_EXCERPT PROVIDED_:

LONG KEY -- Garabet Khatchikian sits on an antique chair in the Long Key home that used to be marketed on the Internet as Ocean Paradise Villa. But for the 63-year-old former mechanic, this six-bedroom mansion that he built with his wife in 1992 is paradise no more.
"I love this house," he says. "But I must sell it to survive."
It's been about nine months since Khatchikian was finally allowed to get back into his nearly 12,000-square-foot oceanfront home after a court battle with tenant Marcia Turner-Workman that dragged on for half a decade and, he says, left him all but broke.
It's also been four months since Turner pled guilty to nine counts of larceny for conning unwitting tourists into renting the mile marker 65.8 home, even though it was padlocked under court order. She's serving 15 years of probation and has been ordered to make restitution of $64,000 to the victims.
To look at the house now, it is easy to see why vacationers might have been willing to pay the $8,000 a week that Turner-Workman, 46, along with husband Denny Workman, were charging during the years they listed it as a vacation home.
On the backside of the property the Atlantic Ocean melds into a private beach, and from there into a pool, replete with swim-up bar.
Inside, the main level is elegant almost to a fault in the laid-back Keys -- its granite floor giving way to a wall studded with classical paintings that evoke the Old World.
From an alcove off the kitchen, an elevator shaft leads upstairs to the master bedroom, where a massive Jacuzzi provides views over palm trees and out to sea. And down in the basement is a billiard and poker room suited to the types of lively gatherings that Khatchikian says he and late wife Mary Jane, who died of cancer in 1999, enjoyed so much.
"This was my wife's dream house," Khatchikian says in a thick accent that betrays his Lebanese-Armenian heritage. "That's why I built it."
But for at least the past several years, the would-be holiday makers who passed all that money along to Turner-Workman never saw the place like this.
Turner-Workman leased the home from Khatchikian in 2000 with an option to buy and began renting it out as a vacation home. By 2004 the condition of the home was bad enough to prompt one renter, a former Jacksonville policeman named Ross Weeks who spent some $7,075 on the home, to report his case to the Monroe County Sheriff's Office.
Authorities took no action then. But after a still-unsolved September 2006 break-in and ransacking left the home trashed, Monroe County Code Enforcement deemed it uninhabitable. The following April the house was padlocked under court order.
Still, as detailed in Free Press articles dating back to 2007, Turner-Workman, with the assistance of her husband and a caretaker named Steve Huffman, kept marketing and taking deposits on the home. One Oregon family paid $9,900 for a family vacation in December 2007 and never got its deposit back. A family from Iowa paid a $2,100 deposit then had to find an alternative accommodation after showing up at the Ocean Paradise Villa in January 2008.

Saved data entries
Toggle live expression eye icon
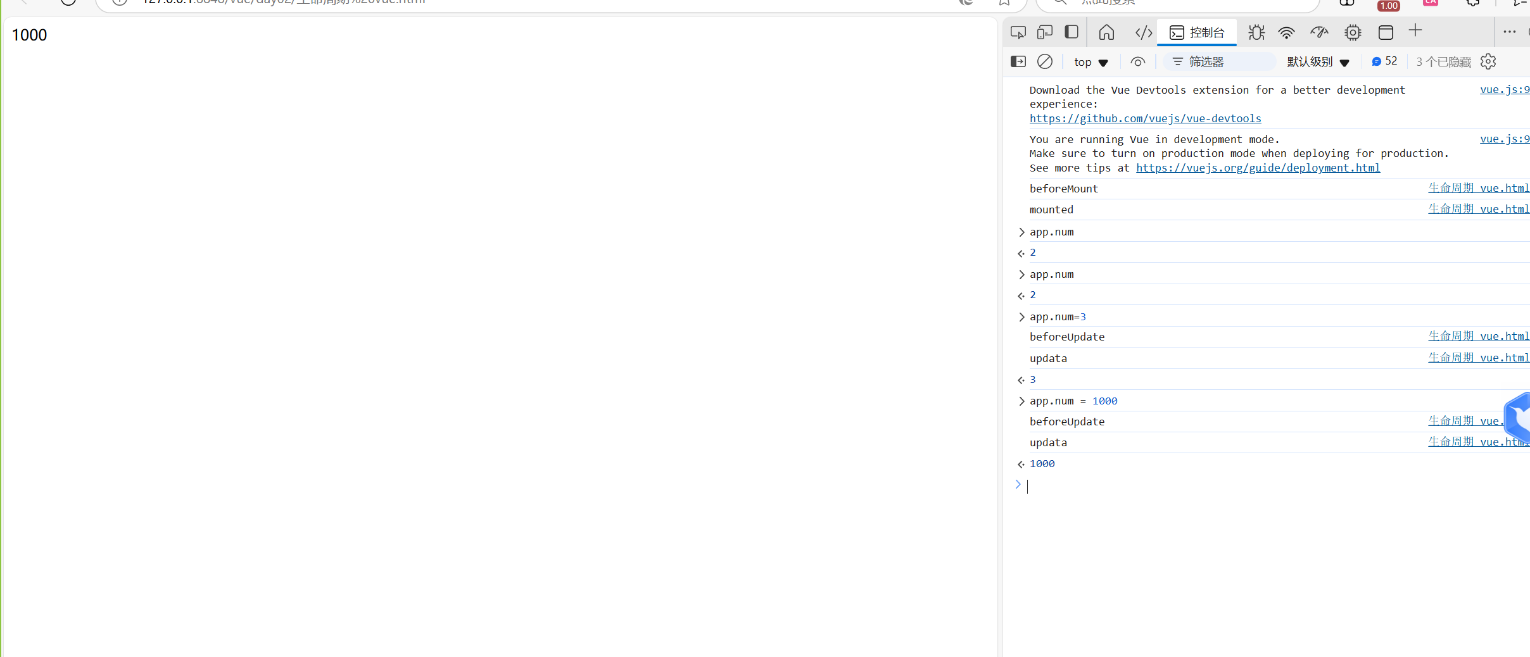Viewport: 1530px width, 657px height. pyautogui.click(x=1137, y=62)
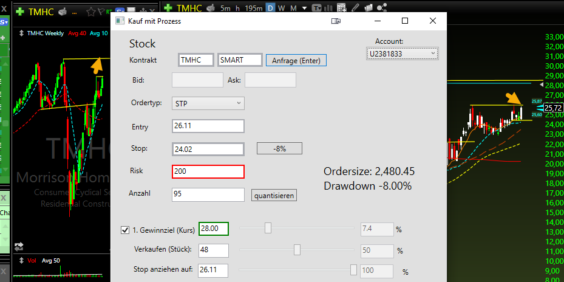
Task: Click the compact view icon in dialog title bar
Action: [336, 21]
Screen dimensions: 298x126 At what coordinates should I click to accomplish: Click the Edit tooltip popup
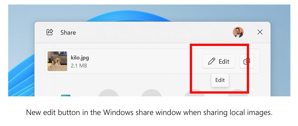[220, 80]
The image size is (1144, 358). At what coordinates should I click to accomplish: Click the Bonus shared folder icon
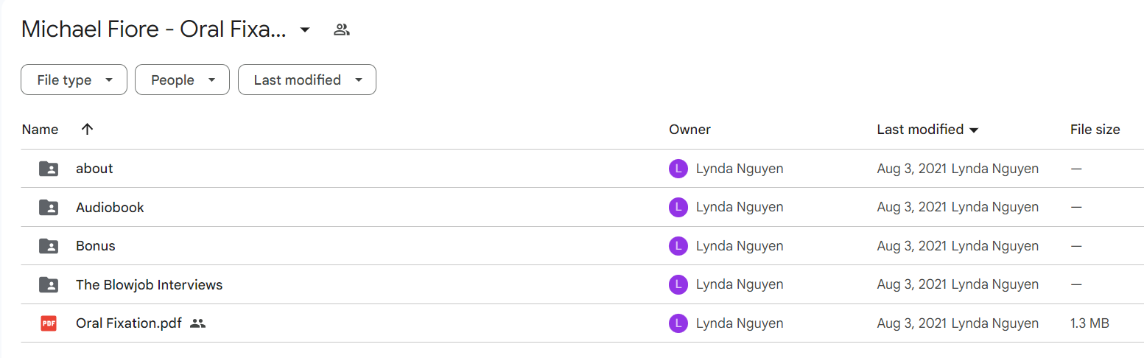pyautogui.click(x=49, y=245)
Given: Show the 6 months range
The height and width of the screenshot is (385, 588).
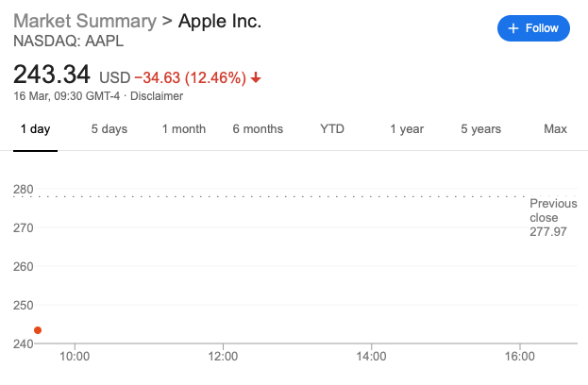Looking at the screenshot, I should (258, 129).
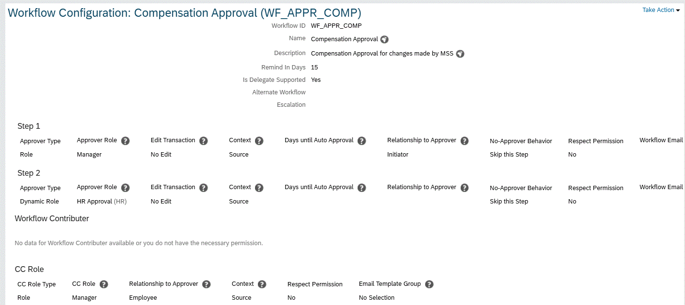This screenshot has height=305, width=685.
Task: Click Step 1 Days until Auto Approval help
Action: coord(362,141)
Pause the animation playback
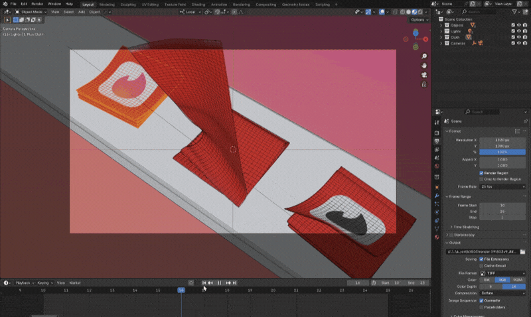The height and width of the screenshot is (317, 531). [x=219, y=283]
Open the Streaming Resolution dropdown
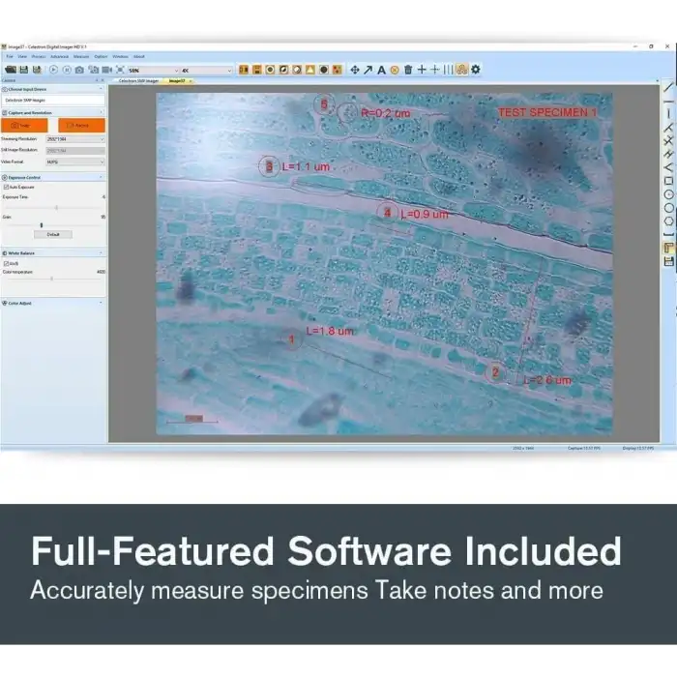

_EXERCISE GOAL_: Reproduce verbatim the stretch of the Long Key mansion article from "Authorities took no" through "house was padlocked under court order.". These records were drawn from a separate source.

_WRITTEN SOLUTION_:
Authorities took no action then. But after a still-unsolved September 2006 break-in and ransacking left the home trashed, Monroe County Code Enforcement deemed it uninhabitable. The following April the house was padlocked under court order.